Wednesday, March 13, 2013

Stainless Steel Safety of a Rusty Kamjove

Drats. Even after less than a month of use, I noticed these rust spots inside my new Kamjove teapot at work. Cheap Chinese stainless steel strikes again. Probably not enough nickel. This teapot is most likely the lowest grade 200 series stainless  steel. I'm resigned to such low quality steel by now as the cookware market is flooded with 'em.  I haplessly thought my blood cells need extra iron from the rust but the sad reality is that the body cannot use such inorganic forms of iron. Overusing a tetsubin is probably a road to kidney and gall stones.
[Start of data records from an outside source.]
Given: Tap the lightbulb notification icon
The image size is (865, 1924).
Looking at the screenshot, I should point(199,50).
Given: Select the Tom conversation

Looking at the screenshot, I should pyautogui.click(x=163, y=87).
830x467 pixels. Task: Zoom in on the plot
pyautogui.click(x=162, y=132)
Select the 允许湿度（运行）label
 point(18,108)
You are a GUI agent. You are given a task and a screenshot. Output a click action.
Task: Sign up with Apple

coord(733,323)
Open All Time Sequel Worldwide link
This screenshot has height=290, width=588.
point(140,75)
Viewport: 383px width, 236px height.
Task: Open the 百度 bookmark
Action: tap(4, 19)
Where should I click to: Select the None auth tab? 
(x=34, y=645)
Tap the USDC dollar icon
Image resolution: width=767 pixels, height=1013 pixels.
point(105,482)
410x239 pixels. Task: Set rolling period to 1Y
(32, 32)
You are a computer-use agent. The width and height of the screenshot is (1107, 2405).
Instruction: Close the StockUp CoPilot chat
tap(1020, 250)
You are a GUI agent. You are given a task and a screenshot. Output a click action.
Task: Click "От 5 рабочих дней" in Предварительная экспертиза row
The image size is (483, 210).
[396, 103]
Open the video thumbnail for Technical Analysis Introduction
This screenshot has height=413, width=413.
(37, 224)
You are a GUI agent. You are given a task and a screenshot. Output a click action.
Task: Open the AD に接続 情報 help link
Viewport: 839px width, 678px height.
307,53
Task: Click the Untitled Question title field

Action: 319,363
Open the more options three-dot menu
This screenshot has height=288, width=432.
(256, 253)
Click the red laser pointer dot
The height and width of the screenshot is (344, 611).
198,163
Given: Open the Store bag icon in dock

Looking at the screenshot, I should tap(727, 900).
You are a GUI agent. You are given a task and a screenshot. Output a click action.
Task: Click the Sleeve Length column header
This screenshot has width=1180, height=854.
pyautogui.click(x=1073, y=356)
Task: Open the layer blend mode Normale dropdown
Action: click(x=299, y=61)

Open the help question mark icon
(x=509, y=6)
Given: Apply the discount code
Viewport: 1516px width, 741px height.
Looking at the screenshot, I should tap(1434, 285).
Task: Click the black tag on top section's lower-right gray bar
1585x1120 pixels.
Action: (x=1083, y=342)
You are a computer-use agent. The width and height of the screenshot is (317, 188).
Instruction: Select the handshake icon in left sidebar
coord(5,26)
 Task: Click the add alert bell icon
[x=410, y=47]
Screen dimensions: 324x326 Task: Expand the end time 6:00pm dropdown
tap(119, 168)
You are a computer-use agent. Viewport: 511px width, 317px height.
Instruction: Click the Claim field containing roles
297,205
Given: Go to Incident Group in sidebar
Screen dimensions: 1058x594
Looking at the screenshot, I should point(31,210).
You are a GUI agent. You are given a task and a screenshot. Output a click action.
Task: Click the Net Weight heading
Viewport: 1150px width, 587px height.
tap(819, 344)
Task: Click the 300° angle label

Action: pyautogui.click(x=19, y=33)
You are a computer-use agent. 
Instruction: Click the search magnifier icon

Many people assume quality stainless steel is completely inert.  Even high quality food grade stainless steel (18/10 and 18/8) still leaches out trace amounts of iron, chromium, manganese and nickel- all "supposedly" in safe amounts.   But the hexvalent form of chromium in stainless steel is not the form that the human body uses. Double drats. You could go for a glass kettle if you want to keep your water pure but most likely your water traveled some distance in steel pipes if you use tap water.

Modern life is so full of uncontrollable chemical complexities. I spend a lot of time trying to avoid synthetic estrogens in plastic but in reality if you eat out a lot like me, you have to accept you have little control of what happens to your food before it reaches your gullet. Most restaurants store foods commonly in plastic tubs.  Suppliers to restaurants also package foods in plastic. The taint of plastic is nigh impossible to avoid in the modern food chain.

I bought this cheap Kamjove in full knowledge of the risks.  I'll keep using this teapot. It's definitely safer than a Roman leaded pewter pitcher and to be preferred over a kettle with plastic parts.

1 comment:

  1. Luckily tea helps filter out some of those toxic compounds and metals out of your body.